11月10日、米国労働統計局は、消費者物価指数が過去12ヶ月間で6.2%上昇していることを報告しました。サプライチェーンの問題、原材料費の高騰、7年ぶりの原油・ガス価格の高騰など、インフレが30年ぶりの高水準にある理由はさまざまです。物価上昇は経済のほぼすべての分野に影響を及ぼし、企業は追加コストを吸収するか、あるいは値上げによってコストを顧客に転嫁するかを迫られています。
本日は、インフレに対抗するために作られた企業3社をご紹介。これらの配当株が今、絶好の買い場となっている理由を説明します。
インフレで他の人が寝不足になっている間に黄金の眠りを楽しむ
Franco-Nevada (NYSE:FNV)。金を買うことは、経済の不確実性に備えるための戦略として古くから行われてきたことは、投資家でなくてもよく知られています。しかし、あまり知られていないことですが、金のエクスポージャーを得るためには、宝石の引き出しの奥にしまってある金のネックレスを質入れしたり、地元のコインギャラリーに行って地金を買ったりするだけでは不十分です。つまり、金の投資対象は、金を採掘している企業だけではないのです。

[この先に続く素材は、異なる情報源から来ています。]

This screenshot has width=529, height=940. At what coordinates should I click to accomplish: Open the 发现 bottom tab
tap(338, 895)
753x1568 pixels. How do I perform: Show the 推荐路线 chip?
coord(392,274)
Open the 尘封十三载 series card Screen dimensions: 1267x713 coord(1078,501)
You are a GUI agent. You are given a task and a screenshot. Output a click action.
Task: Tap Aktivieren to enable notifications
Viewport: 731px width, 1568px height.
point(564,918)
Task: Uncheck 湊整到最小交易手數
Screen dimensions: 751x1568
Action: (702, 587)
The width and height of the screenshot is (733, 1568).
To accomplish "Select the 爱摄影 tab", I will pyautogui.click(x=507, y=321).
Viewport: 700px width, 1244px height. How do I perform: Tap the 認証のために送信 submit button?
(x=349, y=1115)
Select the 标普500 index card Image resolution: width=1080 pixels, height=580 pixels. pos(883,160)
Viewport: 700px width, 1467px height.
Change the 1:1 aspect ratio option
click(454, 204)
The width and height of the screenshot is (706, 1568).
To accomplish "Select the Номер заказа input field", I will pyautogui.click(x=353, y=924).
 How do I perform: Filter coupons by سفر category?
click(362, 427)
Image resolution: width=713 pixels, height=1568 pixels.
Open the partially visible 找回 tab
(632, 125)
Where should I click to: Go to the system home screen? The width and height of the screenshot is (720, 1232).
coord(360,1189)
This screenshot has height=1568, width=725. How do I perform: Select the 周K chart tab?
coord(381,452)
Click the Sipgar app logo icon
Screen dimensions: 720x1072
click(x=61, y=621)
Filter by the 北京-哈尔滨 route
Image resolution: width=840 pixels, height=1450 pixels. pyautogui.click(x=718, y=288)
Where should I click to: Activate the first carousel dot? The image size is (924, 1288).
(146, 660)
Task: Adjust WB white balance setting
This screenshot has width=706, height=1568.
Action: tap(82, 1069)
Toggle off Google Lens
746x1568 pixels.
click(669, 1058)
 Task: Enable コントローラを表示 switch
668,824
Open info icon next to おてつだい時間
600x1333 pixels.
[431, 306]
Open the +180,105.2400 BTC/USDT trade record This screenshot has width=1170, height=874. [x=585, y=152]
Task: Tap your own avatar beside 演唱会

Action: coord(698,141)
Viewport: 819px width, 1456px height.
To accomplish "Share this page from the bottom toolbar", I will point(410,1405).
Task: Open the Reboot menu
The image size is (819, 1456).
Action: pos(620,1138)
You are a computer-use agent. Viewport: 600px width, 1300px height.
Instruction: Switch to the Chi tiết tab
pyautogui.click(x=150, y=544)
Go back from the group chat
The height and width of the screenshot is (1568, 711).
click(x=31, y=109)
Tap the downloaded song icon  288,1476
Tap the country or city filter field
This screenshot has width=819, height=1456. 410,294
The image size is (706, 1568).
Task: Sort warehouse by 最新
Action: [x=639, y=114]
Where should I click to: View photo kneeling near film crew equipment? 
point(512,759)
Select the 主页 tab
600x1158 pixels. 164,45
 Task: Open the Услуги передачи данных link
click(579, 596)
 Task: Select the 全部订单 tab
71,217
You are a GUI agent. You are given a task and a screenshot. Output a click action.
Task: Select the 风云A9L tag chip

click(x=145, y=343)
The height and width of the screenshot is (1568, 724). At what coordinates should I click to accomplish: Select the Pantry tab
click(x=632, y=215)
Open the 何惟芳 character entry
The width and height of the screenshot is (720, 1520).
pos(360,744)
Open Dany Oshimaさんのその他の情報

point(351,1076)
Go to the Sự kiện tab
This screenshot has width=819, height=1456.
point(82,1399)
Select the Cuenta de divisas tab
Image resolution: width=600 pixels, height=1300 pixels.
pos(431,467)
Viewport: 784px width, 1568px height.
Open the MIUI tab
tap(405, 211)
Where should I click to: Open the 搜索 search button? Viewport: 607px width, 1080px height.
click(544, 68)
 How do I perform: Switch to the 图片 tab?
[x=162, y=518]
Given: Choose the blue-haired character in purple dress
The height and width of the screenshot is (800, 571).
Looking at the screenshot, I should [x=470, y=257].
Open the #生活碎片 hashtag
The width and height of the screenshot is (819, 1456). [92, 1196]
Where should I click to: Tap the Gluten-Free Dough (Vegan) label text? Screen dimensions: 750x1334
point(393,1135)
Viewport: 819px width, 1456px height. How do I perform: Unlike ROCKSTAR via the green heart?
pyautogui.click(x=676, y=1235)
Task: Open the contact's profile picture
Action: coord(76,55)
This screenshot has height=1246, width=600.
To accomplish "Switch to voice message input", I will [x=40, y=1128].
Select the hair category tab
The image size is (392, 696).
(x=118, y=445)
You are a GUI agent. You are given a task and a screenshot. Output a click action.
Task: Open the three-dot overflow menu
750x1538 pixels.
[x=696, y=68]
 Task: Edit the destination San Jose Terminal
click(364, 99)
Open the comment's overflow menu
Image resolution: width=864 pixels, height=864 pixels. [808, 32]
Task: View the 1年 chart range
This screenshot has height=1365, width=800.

むしろ、インフレに備えてポートフォリオに輝きを加えるには、ロイヤリティ会社やストリーミング会社が最適です。Franco-Nevada (NYSE:FNV)のようなロイヤリティ・ストリーミング企業は、資本集約的な金の資産を開発・運営することで大きなリスクを負う金鉱山会社とは異なり、鉱山会社が資産を開発するための先行資金を提供する特殊な金融機関の役割を果たします。その代わり、ロイヤリティ・ストリーミング会社は、採掘された鉱物の一定割合を事前に設定された価格で購入する権利や、採掘作業から得られる鉱物生産量の一定割合を回収する能力を保持します。フランコ・ネバダ社は、さまざまな貴金属やエネルギー資産へのエクスポージャーを持っていますが、同社の収益の大部分を占めるのは金です。2021年第3四半期では54%を占めています。
さて、あなたは、金の銘柄としては異なるタイプだが、金の価格が上昇するかどうかに依存していることに変わりはない、と考えているのではないでしょうか?それは違います。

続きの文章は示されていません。